──────── Texte présenté ────────

Il est bon, avant de passer à la suite, de donner le signalement de ces deux individus. S. Mohamed est un quinquagénaire, grisonnant, au teint olivâtre et à l’accent kabyle. Je l’ai déjà rencontré quelque part et, si mes souvenirs sont fidèles, sans toutefois que j’en sois sûr, il s’agirait de Oussemer Mohamed, ex-agent de la police des renseignements généraux. Il a fait des siennes lors des événements de mai 1945, particulièrement à Belcourt, contre les jeunes militants du PPA. Sur le tard, il a rejoint les rangs du FLN. Lors de l’arrestation mouvementée du 22 octobre 1956, il était encore membre de la DST. Le second policier, plus jeune, replet, aux gestes un peu brusques, est l’image du « militant » nouvelle vague, parfaitement imbu de son rôle et pénétré de son importance policière.
C’est sous la direction de ces deux « anges gardiens » que je suis amené à prendre place dans une 404 flambant neuf où deux autres passagers attendent : un jeune, plutôt fluet, au regard doux qui tient le volant et un quatrième, grand, brun, lunettes noires, impassible, assis à son côté. A son air important, on devine qu’il s’agit d’un « ponte « .

──────── Données fournies ────────

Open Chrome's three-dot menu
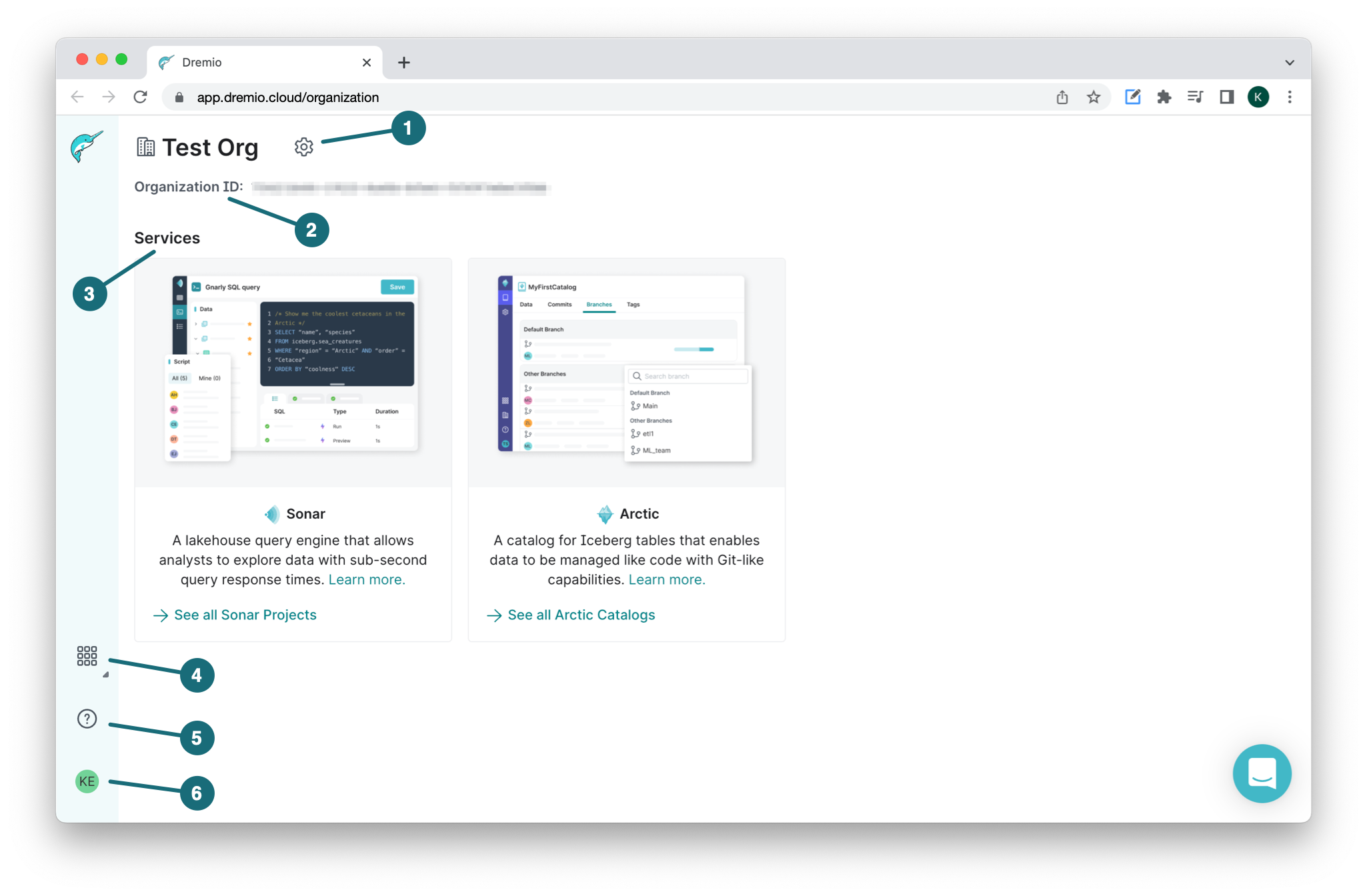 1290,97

────────

→ Consignes:
A. Dans le texte présenté, quelle voiture attend avec deux passagers à bord ?
B. Poursuivez, s'il vous plaît, le texte présenté après sa dernière phrase.

→ Réponses:
A. Une 404 flambant neuf.

B.
Sitôt installé sur la banquette arrière entre S. Mohamed et son premier acolyte, la voiture démarre en trombe, passe à la Colonne Voirol et prend le virage pour grimper le chemin Beaurepaire.
» Où allons-nous ? « . Pas de réponse.
On s’engouffre dans la « Clinique des Orangers », où le chauffeur, après avoir stoppé, quitte sa place pour venir se mettre à côté de moi, abandonnant le volant au « militant » qui jusque là était à ma droite. Marche arrière rapide et sortie de la clinique pour descendre cette fois le chemin Beaurepaire. Nous faisons le même chemin en sens inverse mais cette fois-ci nous dépassons le pont d’Hydra. Je reconnaîtrais facilement la villa fleurie où nous pénétrons. Mes ravisseurs, visiblement satisfaits de leur exploit, me conduisent sans plus attendre à une chambre du rez-de-chaussée.
Je demeure vingt-quatre heures dans cette pièce avec pour tout mobilier un fauteuil où je passe la nuit.
J’ai omis de signaler qu’à mon arrivée, j’ai été fouillé des pieds à la tête. Ayant entamé la grève de la faim, je me sens très fatigué et accepte le matin de monter au premier étage, sur les conseils d’un de mes gardes. Ils sont quatre, cinq, six, et cinq finalement qui se relaient jour et nuit, pour assurer ma surveillance. Tous sont armés de revolvers, et certains ne se gênent nullement pour le montrer.
Le va-et-vient continuel des gardes, dont certains avaient des mines patibulaires, me fait craindre que la première nuit ne se termine tragiquement. Kidnappé dans le plus grand secret, amené dans une villa inhabitée sans plus d’explication, je ne peux que trouver une allure macabre à toute cette aventure. L’atmosphère est propice et les conditions remplies pour une liquidation en douce.
A mes demandes d’explication sur les raisons de cette expédition mes gardes répondent invariablement qu’ils n’en savent pas plus que moi.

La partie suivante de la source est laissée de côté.